Start of EXTRACTED RECORDS
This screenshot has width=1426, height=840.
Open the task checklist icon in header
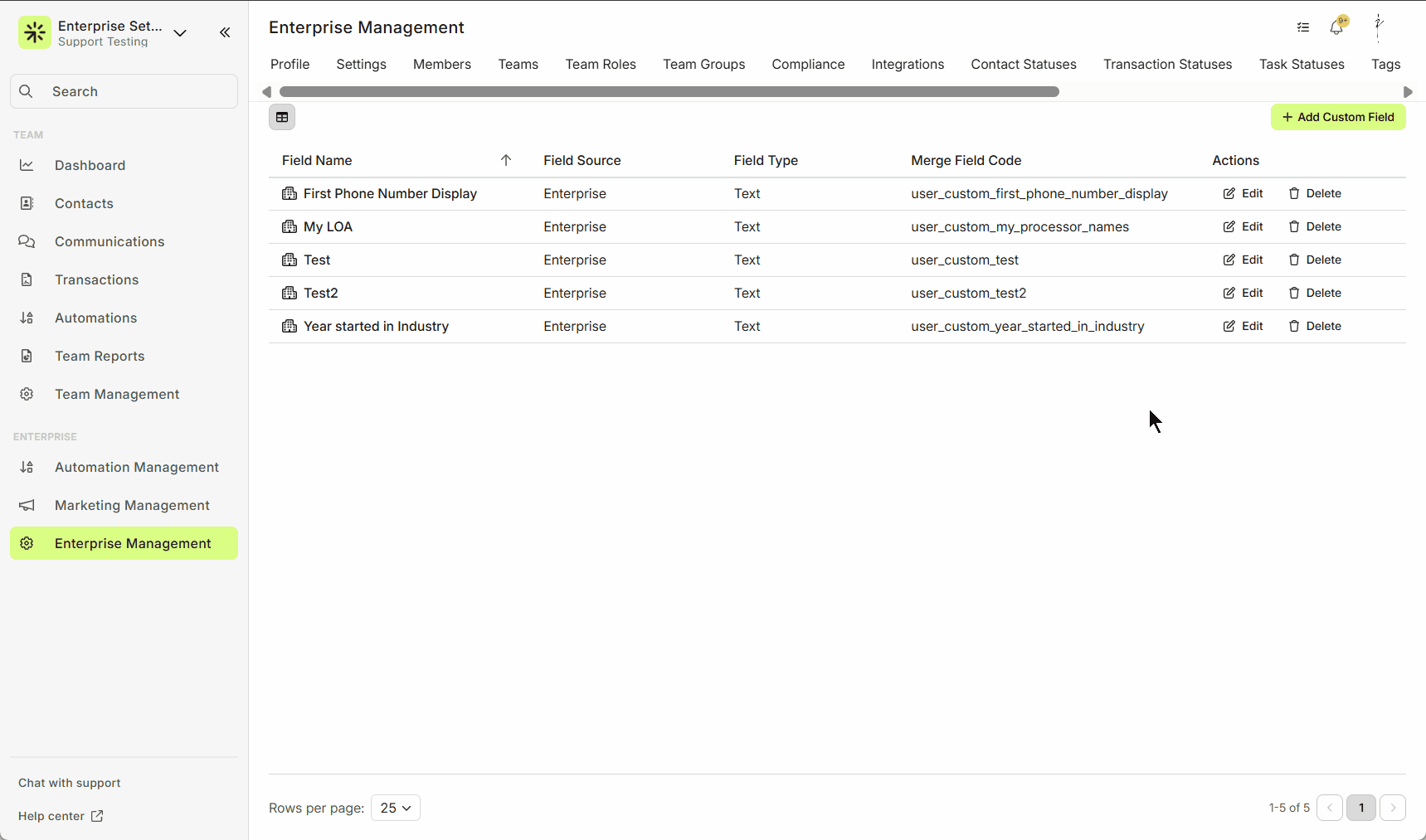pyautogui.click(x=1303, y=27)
End of EXTRACTED RECORDS
Start of EXTRACTED RECORDS
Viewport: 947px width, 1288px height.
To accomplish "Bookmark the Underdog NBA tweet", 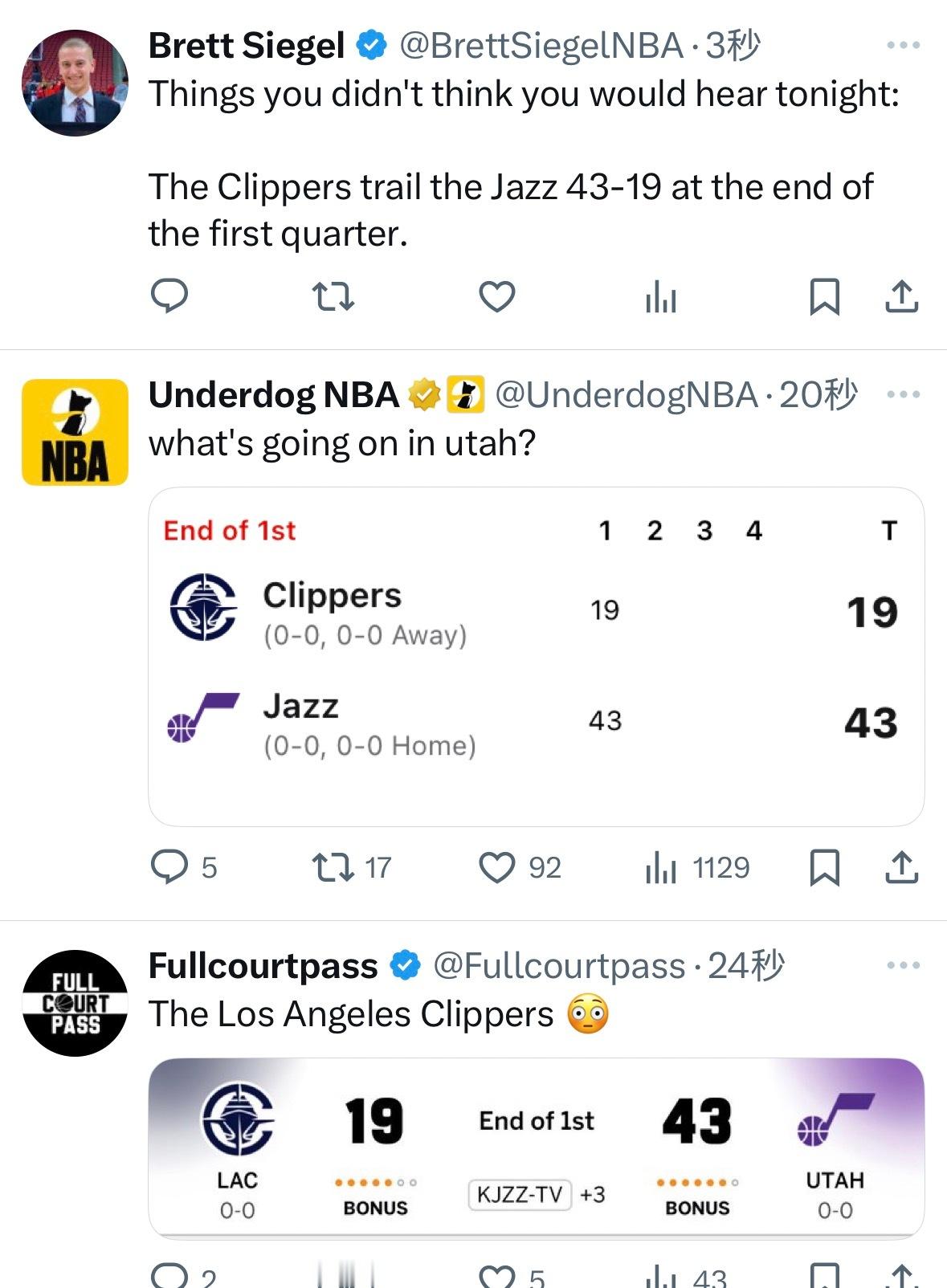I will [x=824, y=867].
End of EXTRACTED RECORDS
Start of EXTRACTED RECORDS
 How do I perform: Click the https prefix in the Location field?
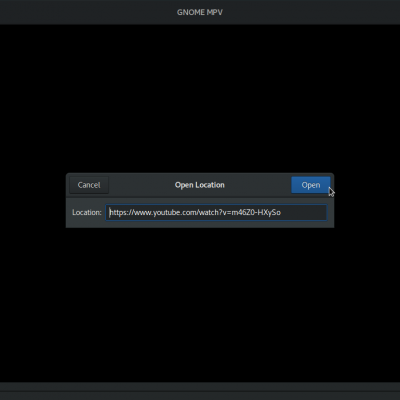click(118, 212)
End of EXTRACTED RECORDS
§ SET TASK:
Tally the lines in the entries above that contain the word "width", and reply with only that number.

§ IN RESPONSE:
2